Giornata incerta a Wall Street che parte positiva e mette a segno, inizialmente, un nuovo record per lo S&P500 ma solo intraday. L’indice più importante tenta di avvicinarsi a quota 4.000 punti ma chiude poi in calo dello 0,2%.
In lieve discesa (-0,4%) anche il Dow Jones che interrompe una striscia positiva di sette sedute consecutive, mentre il Nasdaq chiude praticamente in parità (+0,1%), dopo aver annullato un progresso di oltre un punto percentuale.
Pesantemente negativo, invece, il bilancio (-1,7%) del Russell 2000.
Wall Street cede il passo durante la seduta, appesantita dai dati macro economici poco brillanti ed in particolare dalla produzione industriale che cala per la prima volta dallo scorso aprile e dopo nove mesi consecutivi di crescita.

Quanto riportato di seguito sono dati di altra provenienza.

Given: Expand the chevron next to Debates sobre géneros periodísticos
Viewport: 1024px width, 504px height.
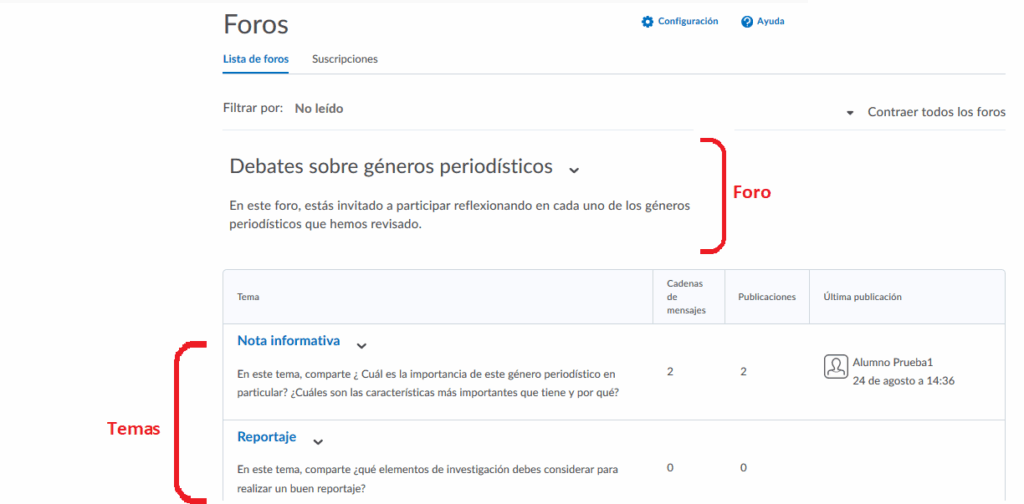Looking at the screenshot, I should tap(574, 168).
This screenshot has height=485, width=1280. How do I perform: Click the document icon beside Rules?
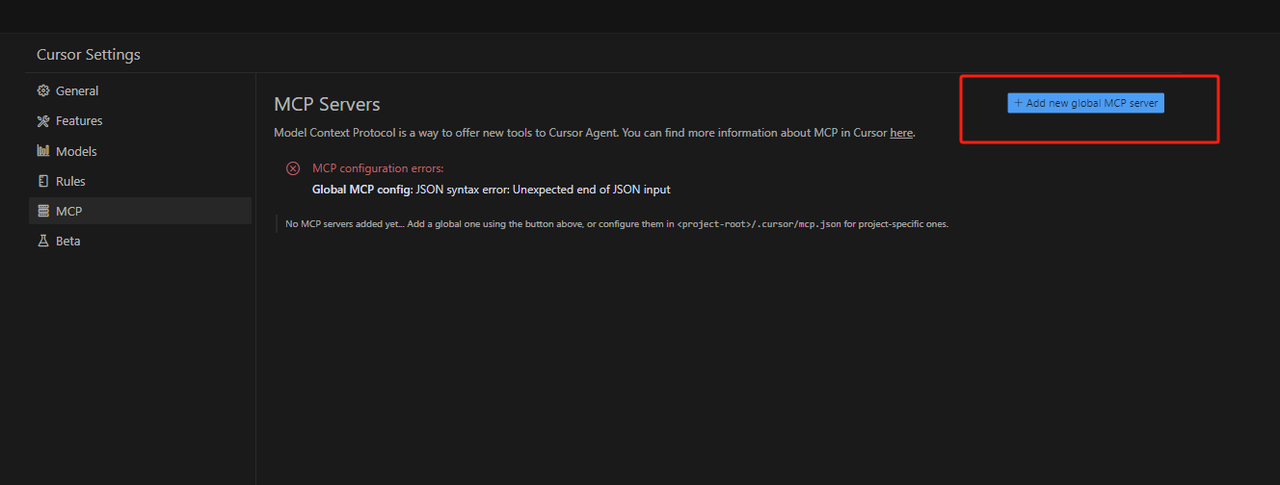43,181
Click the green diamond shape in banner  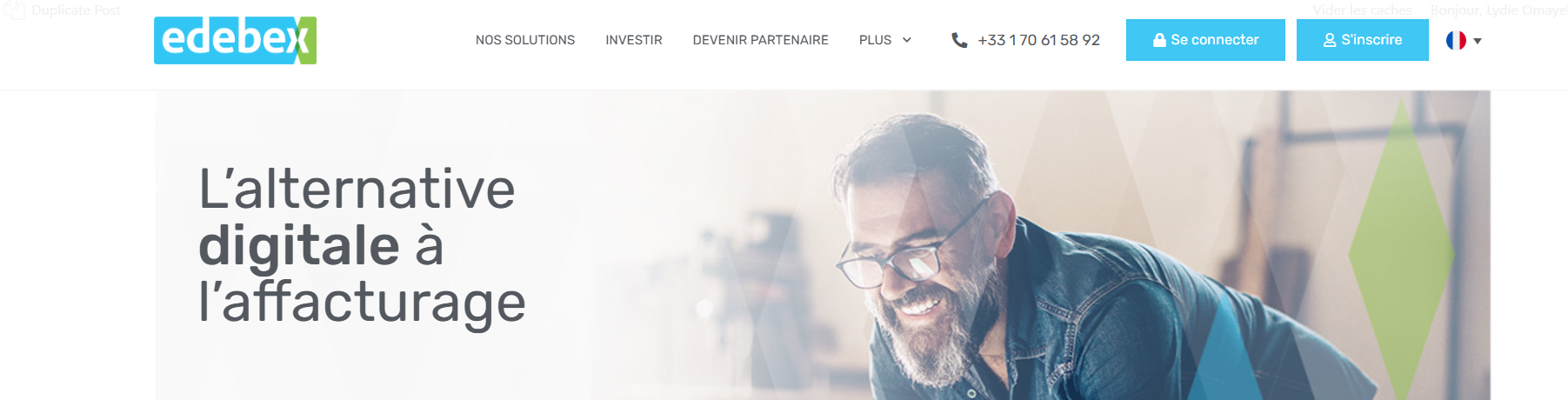pyautogui.click(x=1401, y=251)
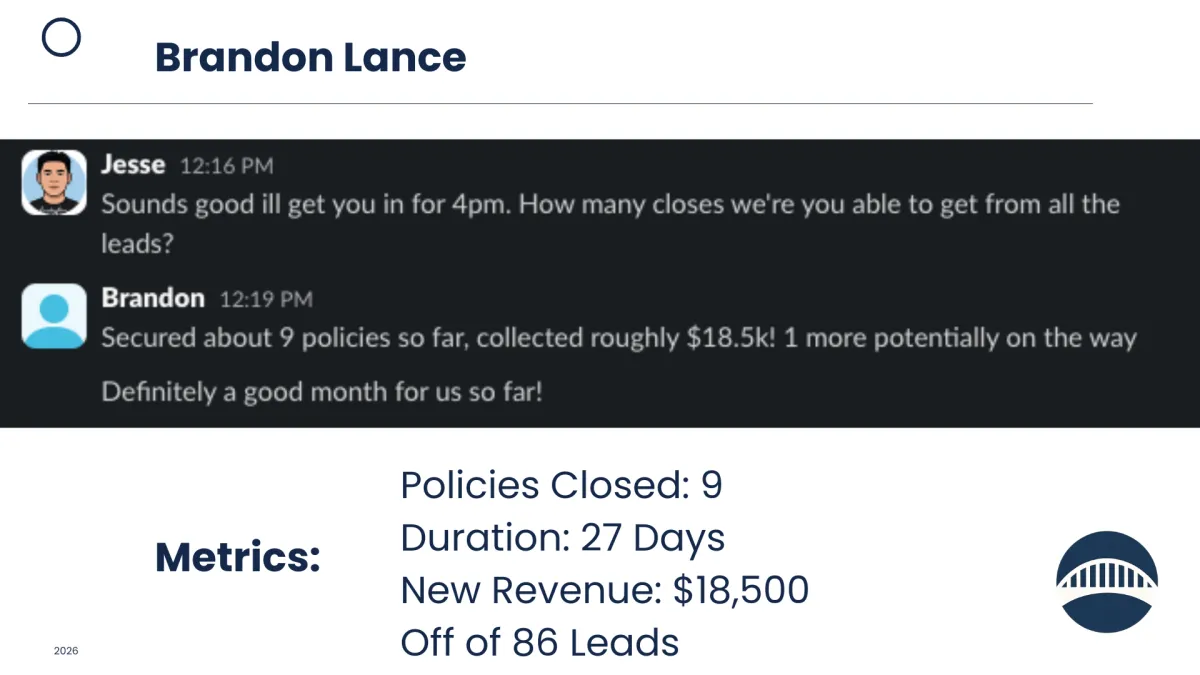The width and height of the screenshot is (1200, 675).
Task: Click the word 'leads?' in Jesse's message
Action: tap(131, 244)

Poco mosso ieri il mercato obbligazionario con il rendimento del decennale che guadagna un punto base al 1,62%
Seduta negativa, invece, per quasi tutti i metalli, preziosi e non, ad eccezione del palladio (+5%). Si difende l’oro che chiude invariato, mentre argento, rame e petrolio cedono tutti oltre un punto percentuale. In serata l’oro nero risale la china (+0,8%) oltre i 65 dollari al barile, grazie al report delle scorte preliminari settimanali domestiche risultato più favorevole del previsto, con depositi in diminuzione.
Risale anche il dollaro che si fissa a 1,19 nei confronti della moneta unica in attesa, come per i tassi di interesse, della riunione odierna della Federal Reserve.